Konuyu oyun, metin seçimlerine getiriyorum… Son iki örneğin biri ABD’li yazar Ray Bradbury’nin, kitapların yakıldığı, insanların sadece televizyonda beyin yıkayıcı şovlar izlediği ve kitap bulundurup düşünenlerin yok edildiği bir gelecekte gelecekte geçen romanı ‘Fahrenheit 451’den aynı adla uyarlanan oyun. Diğeri, Nikolay Gogol’ün ‘Bir Delinin Hatıra Defteri’nden uyarlanan oyun. Burjuva sınıfından bir kıza aşık olduğunda, “Şimdi de genel müdürün kızına mı musallat oldun, sen bir hiçsin” denerek aşağılanan ‘yedinci dereceden devlet memuruyken’ kendisini ‘İspanya kralı’ olarak görmeye başlayan memurun psikolojisini anlatan eser.
‘Yanıt aramaları bu işi yapma amacımız’
“Toplumsal etkleşimler çok önemli bizim için. ‘Daha fazlasına bilmesine gerek yok’ diyen sisteme karşı o eserdeki (Fahrenheit) distopik anlatım. Farkındalık yaratma, çıkınca ne seyrettiğini sorguladığında günümüzde karşılığını bulacak yanıtları araması bizim bu işi yapma amacımız” diyen Beşikçioğlu, ‘Bir Delinin Hatıra Defteri’nde kendisinin komuta ettiği vinç üzerinde canlandırıyor ‘yedinci dereceden memuru.’ Pandemiye gönderme yapmak için çok kısa bir süre maske takıyor. Seyirciyle, özellikle de sahnenin iki yanında onu izleyenlerle ‘iletişim kuruyor.’
Avrupa yakasında Fişekhane’de sanatseverlerle buluşan, Anadolu yakasında da oyunlarını sergilemek için bazı tiyatrolarla görüşen Beşikçioğlu’nun durumu da ülkedeki birçok sanatçıdan, yurttaştan, iş sahibinden farksız.
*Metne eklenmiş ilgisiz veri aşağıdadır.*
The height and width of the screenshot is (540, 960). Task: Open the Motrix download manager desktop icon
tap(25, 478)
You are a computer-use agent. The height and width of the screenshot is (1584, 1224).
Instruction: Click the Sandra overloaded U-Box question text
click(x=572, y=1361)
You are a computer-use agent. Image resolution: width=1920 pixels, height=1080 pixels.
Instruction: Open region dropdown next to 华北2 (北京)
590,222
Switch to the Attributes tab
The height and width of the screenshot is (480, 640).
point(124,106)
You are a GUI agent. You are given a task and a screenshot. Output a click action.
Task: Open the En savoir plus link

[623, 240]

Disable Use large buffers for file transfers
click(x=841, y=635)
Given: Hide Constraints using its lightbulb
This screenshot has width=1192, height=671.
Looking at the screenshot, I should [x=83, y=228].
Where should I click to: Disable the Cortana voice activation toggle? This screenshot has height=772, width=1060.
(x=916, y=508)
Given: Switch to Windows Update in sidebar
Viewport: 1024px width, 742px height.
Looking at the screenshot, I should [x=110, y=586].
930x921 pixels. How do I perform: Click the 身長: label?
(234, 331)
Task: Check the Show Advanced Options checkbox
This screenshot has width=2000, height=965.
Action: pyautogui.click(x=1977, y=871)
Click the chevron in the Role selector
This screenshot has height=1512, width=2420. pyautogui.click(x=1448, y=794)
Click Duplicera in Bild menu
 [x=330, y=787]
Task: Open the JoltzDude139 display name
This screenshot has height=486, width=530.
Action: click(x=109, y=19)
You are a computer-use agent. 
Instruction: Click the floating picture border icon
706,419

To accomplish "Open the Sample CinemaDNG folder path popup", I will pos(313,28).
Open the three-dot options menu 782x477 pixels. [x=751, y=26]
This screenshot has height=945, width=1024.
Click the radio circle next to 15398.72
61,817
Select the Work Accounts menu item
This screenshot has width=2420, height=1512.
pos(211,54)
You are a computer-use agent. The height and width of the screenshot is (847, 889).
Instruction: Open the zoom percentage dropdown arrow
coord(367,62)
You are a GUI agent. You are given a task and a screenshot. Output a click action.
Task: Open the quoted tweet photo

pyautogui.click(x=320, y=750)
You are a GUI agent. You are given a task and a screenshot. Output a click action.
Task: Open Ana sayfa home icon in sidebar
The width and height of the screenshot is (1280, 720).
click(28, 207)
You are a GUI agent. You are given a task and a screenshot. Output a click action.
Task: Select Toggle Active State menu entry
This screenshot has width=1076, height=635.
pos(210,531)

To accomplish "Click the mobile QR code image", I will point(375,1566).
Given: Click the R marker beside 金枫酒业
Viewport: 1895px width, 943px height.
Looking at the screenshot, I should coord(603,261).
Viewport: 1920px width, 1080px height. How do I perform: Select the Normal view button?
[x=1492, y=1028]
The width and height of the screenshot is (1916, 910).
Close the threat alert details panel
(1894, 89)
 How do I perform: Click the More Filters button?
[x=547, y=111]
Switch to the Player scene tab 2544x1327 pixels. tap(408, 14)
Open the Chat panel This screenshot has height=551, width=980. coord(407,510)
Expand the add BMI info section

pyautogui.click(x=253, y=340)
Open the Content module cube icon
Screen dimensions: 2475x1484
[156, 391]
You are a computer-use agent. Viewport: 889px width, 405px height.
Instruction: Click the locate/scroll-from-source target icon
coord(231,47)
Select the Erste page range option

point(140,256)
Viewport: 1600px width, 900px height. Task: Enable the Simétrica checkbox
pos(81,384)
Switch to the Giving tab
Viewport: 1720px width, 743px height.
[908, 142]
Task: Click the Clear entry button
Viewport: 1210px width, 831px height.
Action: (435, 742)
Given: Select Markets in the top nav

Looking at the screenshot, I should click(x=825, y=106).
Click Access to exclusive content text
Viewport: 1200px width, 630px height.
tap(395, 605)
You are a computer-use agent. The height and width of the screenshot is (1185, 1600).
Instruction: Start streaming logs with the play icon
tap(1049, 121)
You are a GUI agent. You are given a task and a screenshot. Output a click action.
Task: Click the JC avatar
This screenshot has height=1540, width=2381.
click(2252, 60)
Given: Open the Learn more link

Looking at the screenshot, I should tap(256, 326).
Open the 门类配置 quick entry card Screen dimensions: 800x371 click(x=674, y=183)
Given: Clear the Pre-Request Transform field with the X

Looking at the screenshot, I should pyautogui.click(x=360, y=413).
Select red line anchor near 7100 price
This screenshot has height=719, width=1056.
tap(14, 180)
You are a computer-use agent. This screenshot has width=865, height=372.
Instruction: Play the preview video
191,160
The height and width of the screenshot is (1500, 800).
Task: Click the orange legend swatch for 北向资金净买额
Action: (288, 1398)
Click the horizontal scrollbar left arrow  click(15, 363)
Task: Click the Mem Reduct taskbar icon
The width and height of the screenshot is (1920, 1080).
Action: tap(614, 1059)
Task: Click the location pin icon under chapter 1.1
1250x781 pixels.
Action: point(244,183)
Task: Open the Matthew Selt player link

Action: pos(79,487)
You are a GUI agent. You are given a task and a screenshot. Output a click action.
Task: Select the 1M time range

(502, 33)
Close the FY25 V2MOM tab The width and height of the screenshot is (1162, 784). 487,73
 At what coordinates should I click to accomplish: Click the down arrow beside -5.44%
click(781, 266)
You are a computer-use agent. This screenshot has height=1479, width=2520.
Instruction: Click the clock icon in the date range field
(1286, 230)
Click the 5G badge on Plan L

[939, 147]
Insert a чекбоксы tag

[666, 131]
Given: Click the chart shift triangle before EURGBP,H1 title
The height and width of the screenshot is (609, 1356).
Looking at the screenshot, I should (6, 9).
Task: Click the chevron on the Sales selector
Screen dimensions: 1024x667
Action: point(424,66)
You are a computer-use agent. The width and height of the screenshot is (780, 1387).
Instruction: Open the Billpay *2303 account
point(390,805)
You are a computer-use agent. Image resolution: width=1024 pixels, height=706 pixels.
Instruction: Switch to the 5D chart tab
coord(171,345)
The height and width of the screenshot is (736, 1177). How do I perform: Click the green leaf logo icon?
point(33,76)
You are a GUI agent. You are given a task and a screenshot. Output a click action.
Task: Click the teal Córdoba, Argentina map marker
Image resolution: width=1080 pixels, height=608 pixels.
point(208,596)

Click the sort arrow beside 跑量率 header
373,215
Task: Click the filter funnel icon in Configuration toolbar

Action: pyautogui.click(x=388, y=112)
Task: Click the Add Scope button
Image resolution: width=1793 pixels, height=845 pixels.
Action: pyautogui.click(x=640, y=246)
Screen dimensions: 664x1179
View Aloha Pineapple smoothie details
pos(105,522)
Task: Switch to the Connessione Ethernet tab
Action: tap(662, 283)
Sonbaharda tiyatro yapmaya devam etmek istiyor ancak bunun dünyada 4 milyonu aşkın can alan virüsün seyrine bağlı olduğunu gayet iyi biliyor: “İnşallah devam edeceğiz. Eğer önümüzde delta varyantının alfa varyantı şekilde bir değişim olmazsa tabii.“
‘Belirsizlik yaratıcı enerjiyi bitiriyor’
Belirsizliğin sanatçının üretimini, yaratıcı enerjisini bitirmesinden yakınıyor. Ekimde, “Perde” dediğinde yüzde 50 seyirci kapasitesiyle mi açacak hiç mi açacak bilmiyor. Ama, “Biz yine yatıp kalkıp halimize şükrediyoruz. dizilerimiz filan var müzisyenler ne yapacak? Onların durumu daha da beter” diyerek şükrediyor.
Aklında yeni oyun, proje de var elbet. Ama bu koşullarda onların hayata geçirilmesi de, “Halimiz nice olacak” sorusunun yanıtına bağlı. Kesin olan bir şey var, büyük prodüksiyonlar yapmak mümkün olmayacak. “Daha küçük bütçeli işler yapmak zorunda olacağız maalesef” diyor ama ona göre tiyatro bu değil. İllüzyon sanatı söz konusu olduğunda her şeyiyle beraber yapılması gerekiyor ve onu yapamayınca Erdal Beşikçioğlu çok üzülüyor.